LiveCodeBench benchmark
As demonstrated in Figures 4, 5 Llama Nemotron Ultra has demonstrated exceptional performance on LiveCodeBench, a reliable benchmark intended to evaluate real-world coding skills, in addition to performing exceptionally well on advanced science benchmarks. Code generation, debugging, self-repair, test output prediction, and execution are among the more general coding activities that LiveCodeBench focuses on.
In LiveCodeBench, every issue is date-stamped to guarantee impartial, out-of-distribution assessment. It checks true generalization by prioritizing real problem-solving over code output. The leaderboards for GitHub LiveCodeBench and Artificial Analysis both display this outcome.


AIME benchmark
In the AIME benchmark, which is frequently used to assess mathematical reasoning skills, Llama Nemotron Ultra outperforms other open models. View the LLM leaderboard in real time.

Open datasets and tools
Llama Nemotron’s open design concept is among its most important accomplishments. The model itself and two key, commercially viable datasets that shaped its reasoning abilities were released by NVIDIA AI. These datasets are now trending at the top of Hugging Face Datasets.
Over 735K Python samples from 28K distinct problems from well-known competitive programming platforms make up the OpenCodeReasoning Dataset. This dataset, which was created especially for supervised fine-tuning (SFT), allows enterprise developers to include sophisticated reasoning skills into their models. Organizations may improve the ability of AI systems to solve problems by utilizing OpenCodeReasoning, which will result in more intelligent and resilient code solutions.
The Llama-Nemotron-Post-Training Dataset was created artificially utilizing open and publically accessible models, such as the DeepSeek-R1 models, the Nemotron family, the Qwen family, and Llama. This dataset, which is intended to improve a model’s performance on important reasoning tasks, is perfect for enhancing general reasoning, math, coding, and instruction following skills. It provides a useful tool for optimizing models to comprehend and react to intricate, multi-step instructions more effectively, assisting developers in creating AI systems that are more capable and cohesive.
NVIDIA hopes to democratize the training of reasoning models by making these datasets available for free on Hugging Face. Now that startups, research labs, and businesses can access the same resources as NVIDIA internal teams, the wider adoption of agentic AI which is capable of reasoning, planning, and acting on its own inside complex workflows is accelerated.
Enterprise-ready features: Speed, accuracy, and flexibility
A commercially successful model, Llama Nemotron Ultra can be applied to a range of agentic AI use cases, such as task-oriented assistants, autonomous research agents, chatbots for customer support, and coding copilots. It is a great basis for real-world applications that require accuracy, flexibility, and multistep problem solving due to its outstanding performance in scientific reasoning and coding benchmarks.

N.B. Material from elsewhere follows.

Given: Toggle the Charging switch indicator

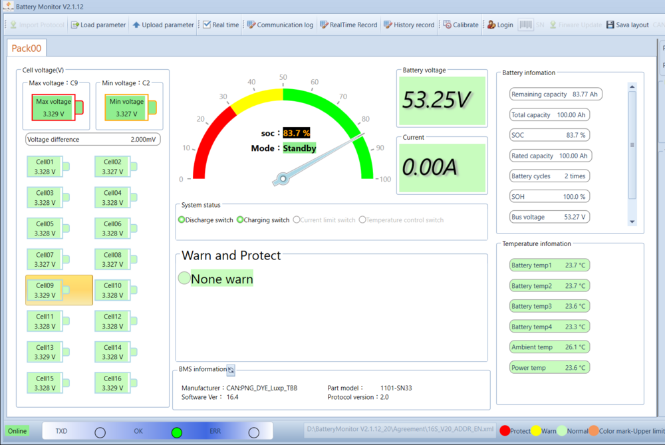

In the open-reasoning model class, Llama Nemotron Ultra provides the highest throughput and the best model accuracy. Savings are closely correlated with its throughput (efficiency). In order to execute the model in a data center setting, it significantly lower the model’s memory footprint while maintaining performance by using a Neural Architecture Search (NAS) technique. This allows for greater workloads and fewer GPUs.
The model then went through a thorough post-training pipeline that included reinforcement learning (RL) and supervised fine-tuning to enhance its capabilities and make it superior at both reasoning and non-reasoning tasks. Businesses can use reasoning only when necessary with the model’s “On” and “Off” features, which also lowers overhead for easier, non-agentic tasks.